Nella maggior parte dei casi, le violazioni che sono connesse al mancato versamento degli acconti vengono contestate direttamente dagli uffici accertatori dell’Agenzia delle Entrate attraverso le normali attività dei controlli fiscali.
Il contribuente ha pur sempre la possibilità di muoversi in assoluta autonomia per sanare la propria posizione, utilizzando l’istituto del ravvedimento operoso.
Come funziona il ravvedimento operoso
Quando i versamenti sono tardivi, insufficienti o non sono stati effettuati, l’articolo 13 del Dlgs n. 472/97 permette di sanare la propria posizione ricorrendo all’istituto del ravvedimento operoso.
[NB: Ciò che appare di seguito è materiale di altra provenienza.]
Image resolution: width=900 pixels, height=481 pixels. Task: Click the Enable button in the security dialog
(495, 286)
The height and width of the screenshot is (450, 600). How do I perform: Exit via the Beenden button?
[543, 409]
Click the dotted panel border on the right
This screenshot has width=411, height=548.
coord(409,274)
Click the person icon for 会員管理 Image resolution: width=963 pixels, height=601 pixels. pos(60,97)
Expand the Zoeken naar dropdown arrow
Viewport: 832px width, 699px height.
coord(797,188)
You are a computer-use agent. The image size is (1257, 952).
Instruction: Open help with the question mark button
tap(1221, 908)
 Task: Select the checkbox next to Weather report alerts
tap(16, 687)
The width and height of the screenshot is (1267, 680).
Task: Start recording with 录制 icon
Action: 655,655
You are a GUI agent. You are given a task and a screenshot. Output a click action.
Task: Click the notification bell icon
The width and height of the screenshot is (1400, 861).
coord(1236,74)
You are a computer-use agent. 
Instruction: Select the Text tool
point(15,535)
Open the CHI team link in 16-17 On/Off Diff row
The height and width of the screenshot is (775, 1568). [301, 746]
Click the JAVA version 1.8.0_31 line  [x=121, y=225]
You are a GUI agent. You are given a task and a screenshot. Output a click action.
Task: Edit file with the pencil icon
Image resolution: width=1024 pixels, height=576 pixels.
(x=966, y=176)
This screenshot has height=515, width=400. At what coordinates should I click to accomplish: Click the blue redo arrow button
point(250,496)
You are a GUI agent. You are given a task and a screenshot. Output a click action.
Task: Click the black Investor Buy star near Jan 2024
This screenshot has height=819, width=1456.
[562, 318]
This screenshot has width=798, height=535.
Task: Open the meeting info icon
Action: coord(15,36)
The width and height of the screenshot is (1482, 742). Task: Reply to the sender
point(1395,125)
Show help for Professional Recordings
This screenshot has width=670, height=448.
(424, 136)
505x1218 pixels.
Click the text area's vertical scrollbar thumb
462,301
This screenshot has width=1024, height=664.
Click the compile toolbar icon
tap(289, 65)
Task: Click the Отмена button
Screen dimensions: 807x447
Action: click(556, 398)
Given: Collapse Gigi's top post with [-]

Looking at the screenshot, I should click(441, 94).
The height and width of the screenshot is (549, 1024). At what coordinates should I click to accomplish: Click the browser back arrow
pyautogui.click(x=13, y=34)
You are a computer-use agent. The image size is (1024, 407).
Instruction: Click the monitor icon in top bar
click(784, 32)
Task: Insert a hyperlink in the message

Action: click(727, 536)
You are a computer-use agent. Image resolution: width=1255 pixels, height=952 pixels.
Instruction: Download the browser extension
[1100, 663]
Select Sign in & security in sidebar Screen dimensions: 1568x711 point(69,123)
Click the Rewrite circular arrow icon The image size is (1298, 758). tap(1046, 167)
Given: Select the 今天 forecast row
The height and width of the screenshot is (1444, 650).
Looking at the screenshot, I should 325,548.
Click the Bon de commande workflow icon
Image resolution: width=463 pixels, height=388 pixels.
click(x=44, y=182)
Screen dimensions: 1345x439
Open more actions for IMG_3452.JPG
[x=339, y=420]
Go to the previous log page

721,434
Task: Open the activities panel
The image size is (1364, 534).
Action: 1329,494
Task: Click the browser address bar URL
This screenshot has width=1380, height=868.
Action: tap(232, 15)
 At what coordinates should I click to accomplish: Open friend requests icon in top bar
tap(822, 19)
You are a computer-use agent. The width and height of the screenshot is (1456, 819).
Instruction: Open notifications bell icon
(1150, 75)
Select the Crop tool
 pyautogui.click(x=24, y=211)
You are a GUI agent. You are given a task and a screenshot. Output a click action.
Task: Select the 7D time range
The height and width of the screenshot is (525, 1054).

È possibile ricorrere a questa soluzione per i tributi che sono amministrati direttamente dall’Agenzia delle Entrate.
Lo si può utilizzare anche quando ha avuto inizio un controllo, ma è inibito nel momento in cui arriva la notifica dell’accertamento o dell’avviso bonario che vengono emessi dopo una liquidazione automatica o un controllo formale della dichiarazione.
È bene ricordare che i maggiori benefici del ravvedimento operoso si riescono a ottenere se vi si ricorre il prima possibile: più si lascia passare il tempo minore sarà la riduzione delle sanzioni.
A seconda del momento in cui viene regolarizzata la posizione del contribuente, la riduzione delle sanzioni dovrebbe essere da 1/10 del minimo a 1/6 del minimo.
Nel caso in cui il ravvedimento dovesse essere effettuato in un momento in cui la violazione è stata contestata mediante verbale, la riduzione è a 1/5 del minimo.
Fatte queste doverose premesse, la sanzione del 30%, che è stata formalmente prevista dall’ex articolo 13 del Dlgs. n. 471/97 e che deve essere da corrisposta per effetto del ravvedimento operoso, deve essere ridotta in base al tempo.